-- Ziel der Übung --
Gib alles von der Zeile mit „Viewport: 1185px width, 1008px height.“ bis zum Ende der Datensätze unverändert wieder, beide Enden eingeschlossen, und lass die Bilder in deiner Antwort weg.

-- Vorliegende Datensätze --
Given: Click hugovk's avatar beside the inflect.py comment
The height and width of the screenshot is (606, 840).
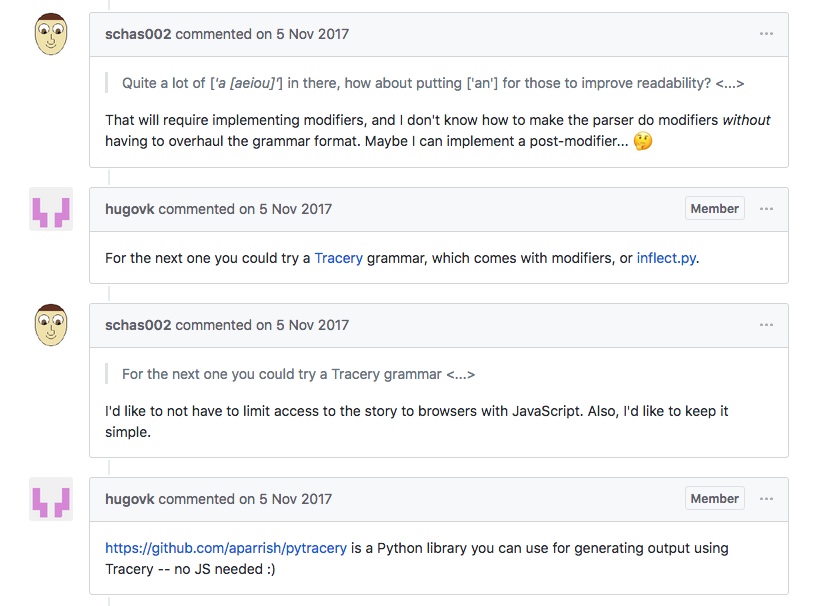Looking at the screenshot, I should tap(51, 209).
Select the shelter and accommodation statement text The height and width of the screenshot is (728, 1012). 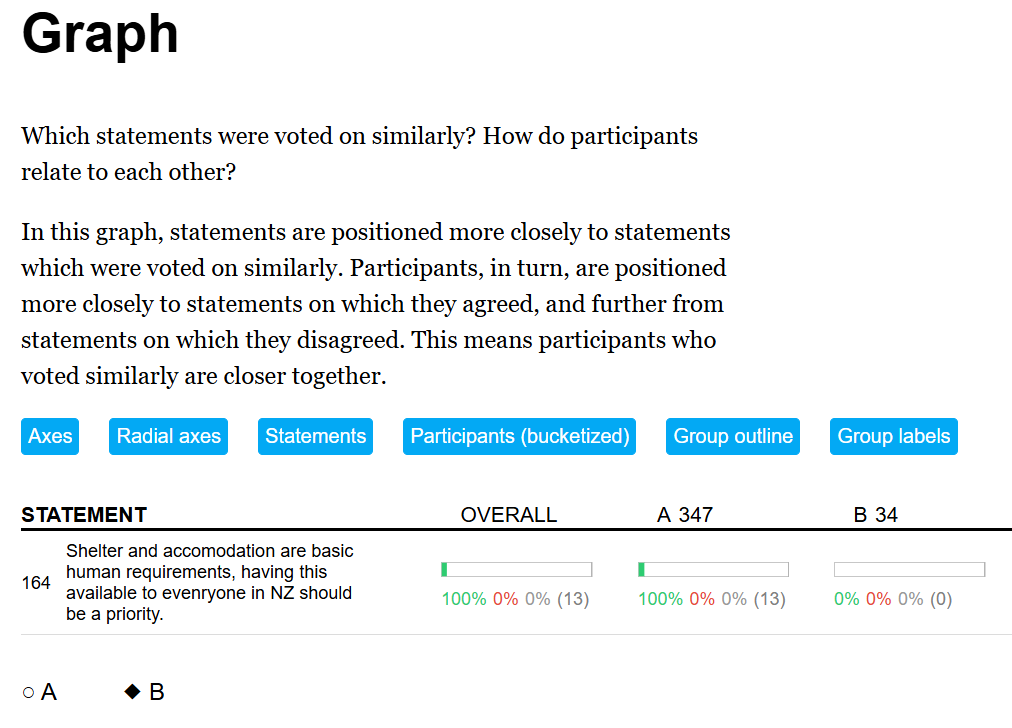point(209,582)
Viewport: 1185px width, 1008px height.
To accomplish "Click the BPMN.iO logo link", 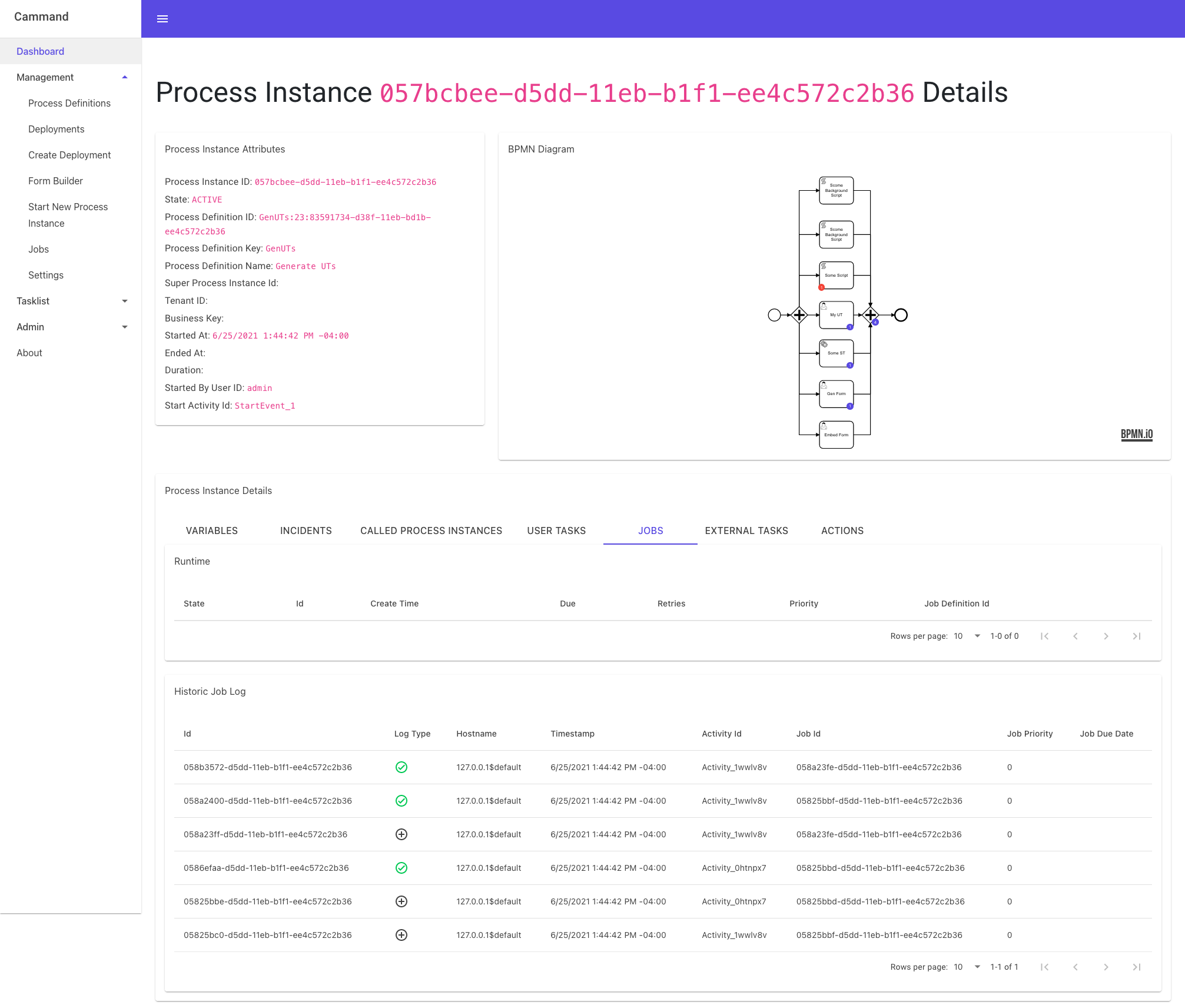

-- Lösung der Aufgabe --
Viewport: 1185px width, 1008px height.
To accomplish "Click the BPMN.iO logo link", 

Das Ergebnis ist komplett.